R/get_repos.R

Defines functions get_repos_trees get_repos_with_R_packages get_repos_urls get_repos

Documented in get_repos get_repos_trees get_repos_urls get_repos_with_R_packages

#' @title Get data on repositories
#' @name get_repos
#' @description  Pulls data on all repositories for an organization, individual
#'   user or those with a given text in code blobs (`with_code` parameter) or a
#'   file (`with_files` parameter) and parse it into table format.

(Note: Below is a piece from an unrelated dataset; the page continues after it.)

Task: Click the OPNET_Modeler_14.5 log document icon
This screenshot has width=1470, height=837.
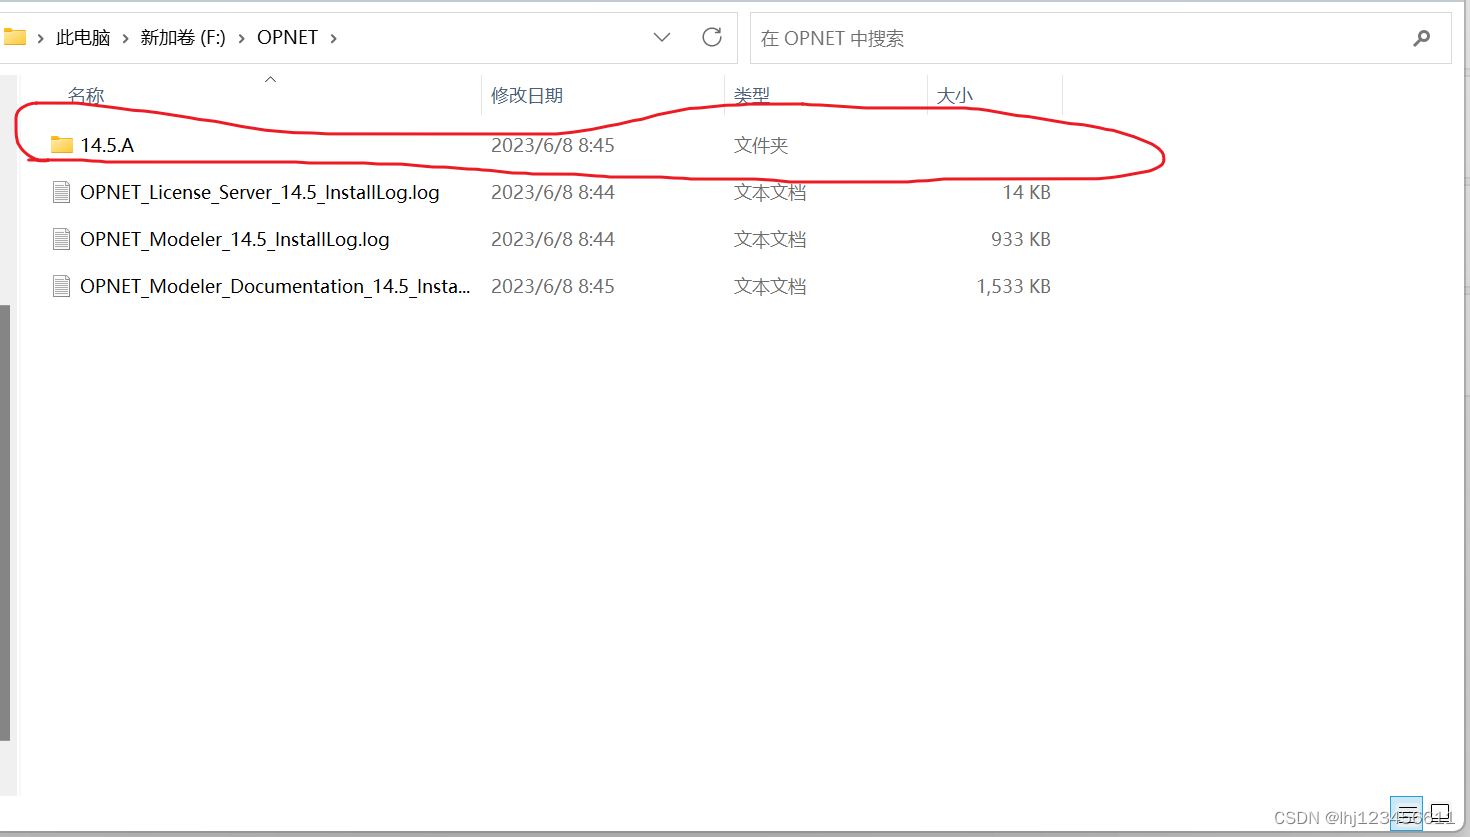Action: tap(60, 238)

#' @param gitstats A GitStats object.
#' @param add_contributors A logical parameter to decide whether to add
#'   information about repositories' contributors to the repositories output
#'   (table). If set to `FALSE` it makes function run faster as, in the case of
#'   `org` search mode, it reaches only `GraphQL` endpoint with a query on
#'   repositories, and in the case of `code` search mode it reaches only
#'   `repositories REST API` endpoint. However, the pitfall is that the result
#'   does not convey information on contributors. \cr\cr When set to `TRUE` (by
#'   default), `GitStats` iterates additionally over pulled repositories and
#'   reaches to the `contributors APIs`, which makes it slower, but gives
#'   additional information.
#' @param with_code A character vector, if defined, GitStats will pull
#'   repositories with specified code phrases in code blobs.

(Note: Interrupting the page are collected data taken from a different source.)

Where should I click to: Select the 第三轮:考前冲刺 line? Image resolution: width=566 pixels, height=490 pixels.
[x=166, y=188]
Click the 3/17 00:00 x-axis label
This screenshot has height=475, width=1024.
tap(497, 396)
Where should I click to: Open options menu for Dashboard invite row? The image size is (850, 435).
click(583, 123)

#' @param in_files A character vector of file names. Works when `with_code` is
#'   set - then it searches code blobs only in files passed to `in_files`
#'   parameter.
#' @param with_files A character vector, if defined, GitStats will pull
#'   repositories with specified files.
#' @param cache A logical, if set to `TRUE` GitStats will retrieve the last
#'   result from its storage.
#' @param verbose A logical, `TRUE` by default. If `FALSE` messages and printing
#'   output is switched off.
#' @param progress A logical, by default set to `verbose` value. If `FALSE` no
#'   `cli` progress bar will be displayed.
#' @return A data.frame.
#' @examples
#' \dontrun{
#' my_gitstats <- create_gitstats() %>%
#'   set_github_host(
#'     token = Sys.getenv("GITHUB_PAT"),
#'     orgs = c("r-world-devs", "openpharma")
#'   ) %>%
#'   set_gitlab_host(
#'     token = Sys.getenv("GITLAB_PAT_PUBLIC"),
#'     orgs = "mbtests"
#'   )
#' get_repos(my_gitstats)
#' get_repos(my_gitstats, add_contributors = FALSE)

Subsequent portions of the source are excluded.